Not according to the introduction.  Chabon tells us that he received giddy e-mails from his authors telling him they had forgotten how much fun writing a short story could be. Well, maybe so. After all, many of those authors, like Crichton, don't normally work in that area of fiction writing.  They may simply have meant they were enjoying writing short fiction, period...not specifically pulp fiction.  Either that or they were lying, because those are the only two explanations I can come up with to explain their unjustified excitement.

But how do I explain all the reviewers who gave the anthology full marks for recapturing the spirit of the pulps?  Was I the only one who thought McSweeney's, far from putting together a homage to the Pulp-era, had produced something more along the lines of an insult to our intelligence? Thankfully (for my sanity), a visit to Amazon.com and a glance at the reviews by average readers assured me that I was not alone in my disappointment, not by a long chalk.  Most readers were in agreement.  And remember, I'm not saying the stories tried and failed, I'm saying I can't believe they even tried.

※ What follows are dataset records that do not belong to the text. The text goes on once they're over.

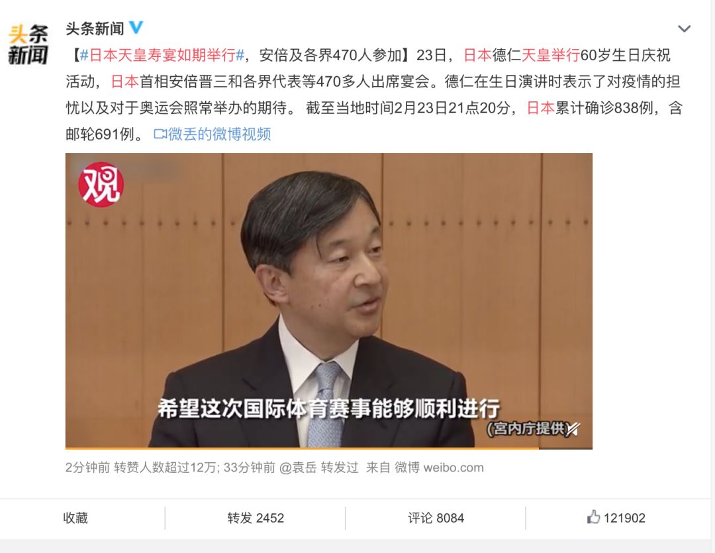Open the 微丢的微博视频 video link
This screenshot has width=715, height=553.
[x=219, y=134]
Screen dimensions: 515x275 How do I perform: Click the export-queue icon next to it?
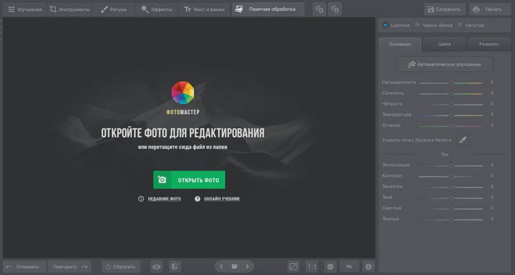pos(334,9)
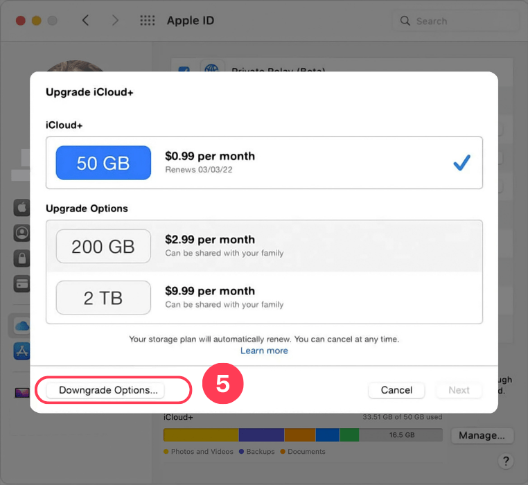Viewport: 528px width, 485px height.
Task: Click the yellow Photos and Videos storage segment
Action: pos(201,435)
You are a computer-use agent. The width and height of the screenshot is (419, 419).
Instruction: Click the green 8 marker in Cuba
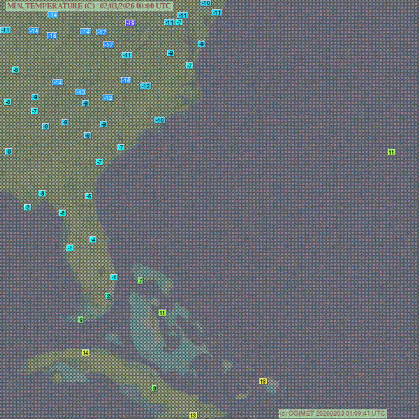[x=154, y=388]
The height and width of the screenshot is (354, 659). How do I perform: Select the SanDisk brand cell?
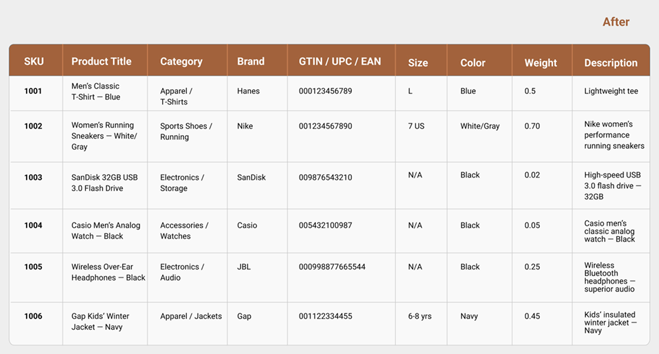[251, 177]
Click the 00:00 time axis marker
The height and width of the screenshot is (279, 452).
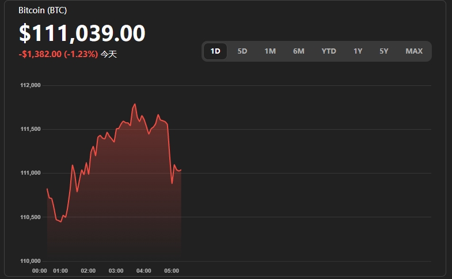(40, 270)
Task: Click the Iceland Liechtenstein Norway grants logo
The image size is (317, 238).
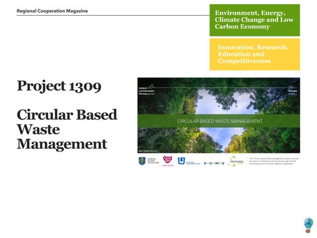Action: coord(147,90)
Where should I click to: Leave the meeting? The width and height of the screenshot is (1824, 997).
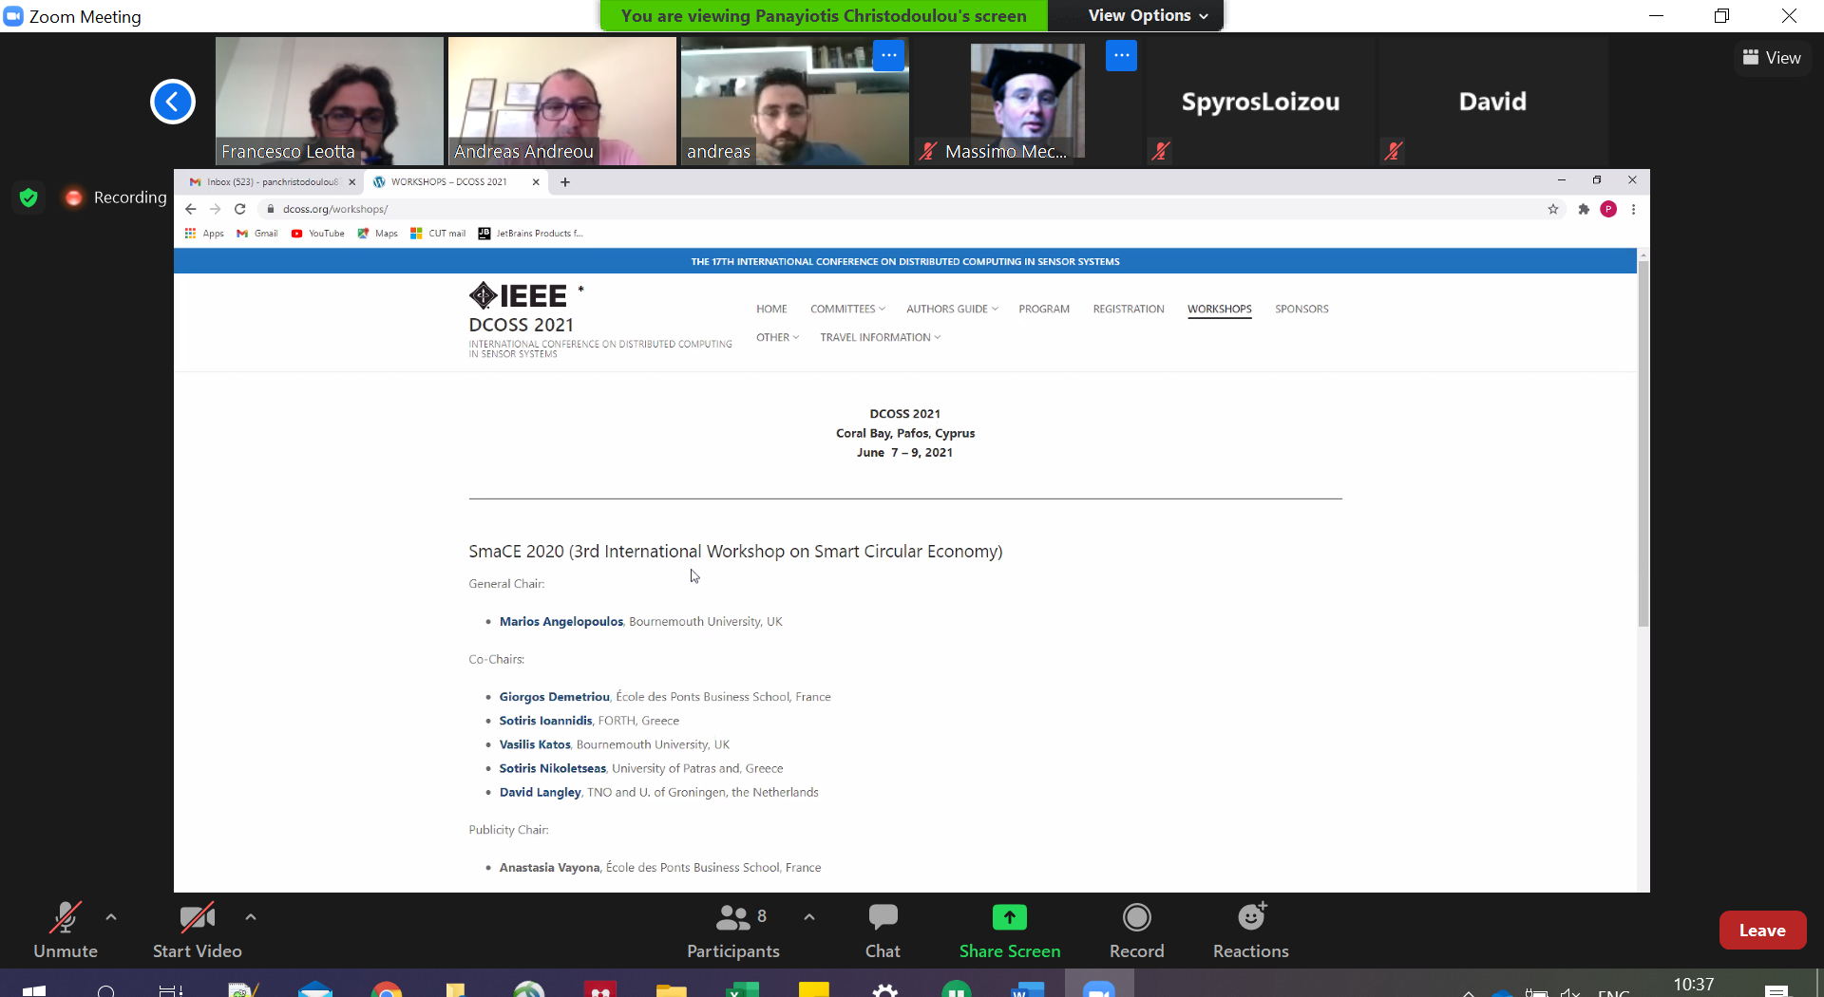pos(1762,931)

To let you know what I'm talking about, here's one example.  The first story is called "Tedford and the Megalodon", which sounds pulpy enough.  After all, the Megalodon is an extinct shark the size of a whale.  It has recently cropped up in some reasonably readable adventure novels such as Meg, The Trench and Extinct.  Jaws, of course, did honking big business with a great white shark and the Megalodon is considerably bigger.  Then too, the illustration by Chaykin shows our steely-eyed hero in a kayak, brandishing a rifle as a giant dorsal fin cleaves the water toward him.  How could it miss?

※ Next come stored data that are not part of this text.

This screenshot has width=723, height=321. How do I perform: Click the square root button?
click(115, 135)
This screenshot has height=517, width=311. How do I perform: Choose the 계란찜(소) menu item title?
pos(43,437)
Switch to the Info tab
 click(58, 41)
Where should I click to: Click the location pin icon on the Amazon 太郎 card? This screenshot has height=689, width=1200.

Give it to a modern author, that's how.  Instead of a thrilling pulpy adventure, we are presented here with an introspective mess in which our hero goes in search of the fabled Megalodon, spends most of the story interminably waiting in his kayak, and then is gobbled down in the climax.  Along the way, we are told an unrelated story about how the hero was very close to his brother but, inexplicably, said brother refused to see him when he lay in his deathbed.  This mystery is never answered, even though it was the only question in the whole damn story, and how it related to a man being gobbled down by a giant shark I am at a loss to explain although I am confident it made sense to the author.  At least, I hope it made sense to the author.

I said I wanted to know whether we have the stories we have today because authors don't know how to write anything else, or because they won't write anything else.  In the end, after slogging through McSweeney's Mammoth Treasury of (not so) Thrilling Tales, I still don't know the answer. I can't believe the authors were really even trying to write "Thrilling Tales".  It is obvious in every written word that they, one and all, think they are above such "trash", that they see themselves as "real" authors not pulp "hacks", and that they only took this assignment either because they wanted to show how much better they are than the old pulp scribes, or because they needed the money.  Either way, I curse them all.

In the end, only one good thing came out of this collection.  At least I will forever treasure Chabon's introduction for daring to say what we are all thinking...The world could do with a little pulp...Too bad this wasn't it.